Politics

Brooks Suggests Republicans Are Retiring Because of Assassination Fears

Pointed at the large number of GOP members on baseball team who are leaving Congress

Rep. Mo Brooks, R-Ala., speaks to reporters at the Republican baseball team's first practice of the year at Eugene Simpson Stadium Park in Alexandria, Virginia, on Wednesday. (Tom Williams/CQ Roll Call)

Alabama Rep. Mo Brooks suggested in a radio interview that Republicans are retiring en masse because of assassination fears.

Brooks was speaking on “The Dale Jackson Show” about the first Republican practice the Congressional Baseball Game after last year’s shooting that left Majority Whip Steve Scalise severely injured.

“We have multiple rings of security, plainclothes, uniform, Capitol Police, other police,” he said. “There was a medical vehicle nearby just in case there was a copycat.”
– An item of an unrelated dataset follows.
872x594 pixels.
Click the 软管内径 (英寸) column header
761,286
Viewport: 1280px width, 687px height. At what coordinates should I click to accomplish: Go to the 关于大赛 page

But Brooks said while there were multiple factors that contributed to a slew of Republicans leaving the House, he suggested fears of violence was a major one.

“One of the things that’s concerning me is the assassination risk may become a factor,” he said.

Brooks referred to the fact many members of the Republican baseball team are retiring, including Sen. Jeff Flake and Reps. Ryan Costello, Pat Meehan, Dennis Ross and Tom Rooney.

“You have to wonder with that kind of disproportionate retirement number whether what happened in June played a factor,” he said.

Brooks also pointed to the fact that in the past month, a man pled guilty to threatening Arizona Rep. Martha McSally and three different people have been arrested for threatening Reps. Scott Taylor and Tom Garrett of Virginia and Frank LoBiondo of New Jersey.

“Notice a trend here?” he said. “I have a congressman who is a friend here who has a three-year old daughter whose daughter was threatened with murder.”

He also said the “socialist Bernie Sanders wing of society” was pushing for a revolution that would lead to Maoist level of violence.

“There are a growing number of leftists who believe the way to resolve this is not at the ballot box but through threats and sometimes through violence and assassinations,” he said.

When pressed about his suggestion, Brooks said it was a “possible” factor.

“I don't think any of these people who are retiring would say that, but just looking at the numbers,” he said. “That’s out of whack.”